-- Exercise data follows --

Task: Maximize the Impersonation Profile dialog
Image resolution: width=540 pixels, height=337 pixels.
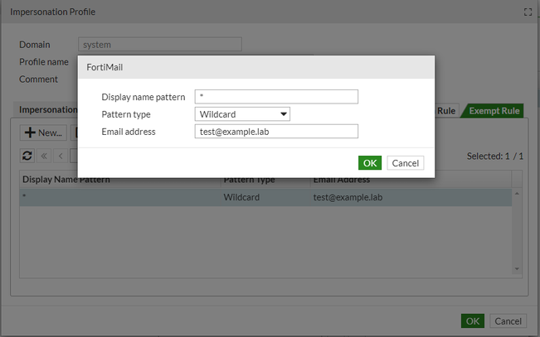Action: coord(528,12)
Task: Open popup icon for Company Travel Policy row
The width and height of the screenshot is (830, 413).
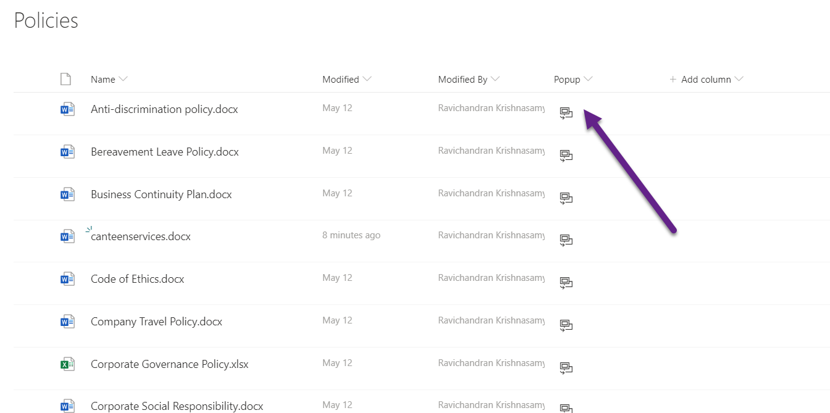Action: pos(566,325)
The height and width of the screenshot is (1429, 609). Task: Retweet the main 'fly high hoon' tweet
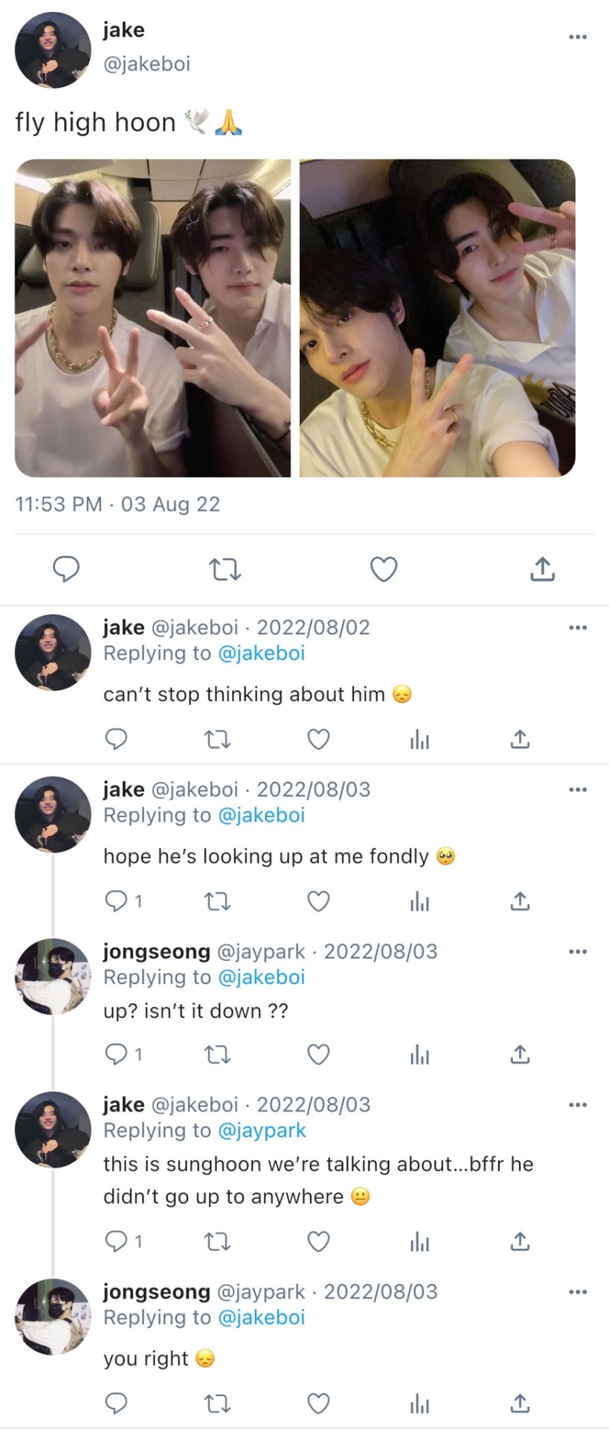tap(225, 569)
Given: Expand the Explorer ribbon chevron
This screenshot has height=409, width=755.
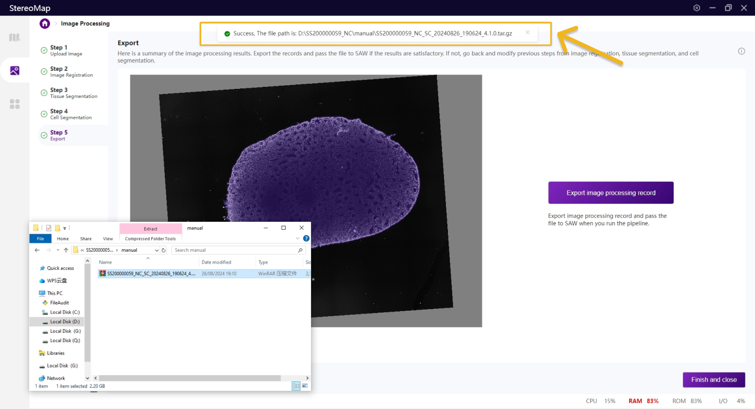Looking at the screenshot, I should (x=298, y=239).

-- Exercise data concluded --

### [What the exercise asks]
Copy the records exactly as they appear, leaving every picture out.

### [Answer for this exercise]
Task: Maximize the Impersonation Profile dialog
Image resolution: width=540 pixels, height=337 pixels.
Action: coord(528,12)
Task: Open popup icon for Company Travel Policy row
The width and height of the screenshot is (830, 413).
Action: pos(566,325)
The height and width of the screenshot is (1429, 609). Task: Retweet the main 'fly high hoon' tweet
tap(225, 569)
Given: Expand the Explorer ribbon chevron
This screenshot has height=409, width=755.
Looking at the screenshot, I should (x=298, y=239).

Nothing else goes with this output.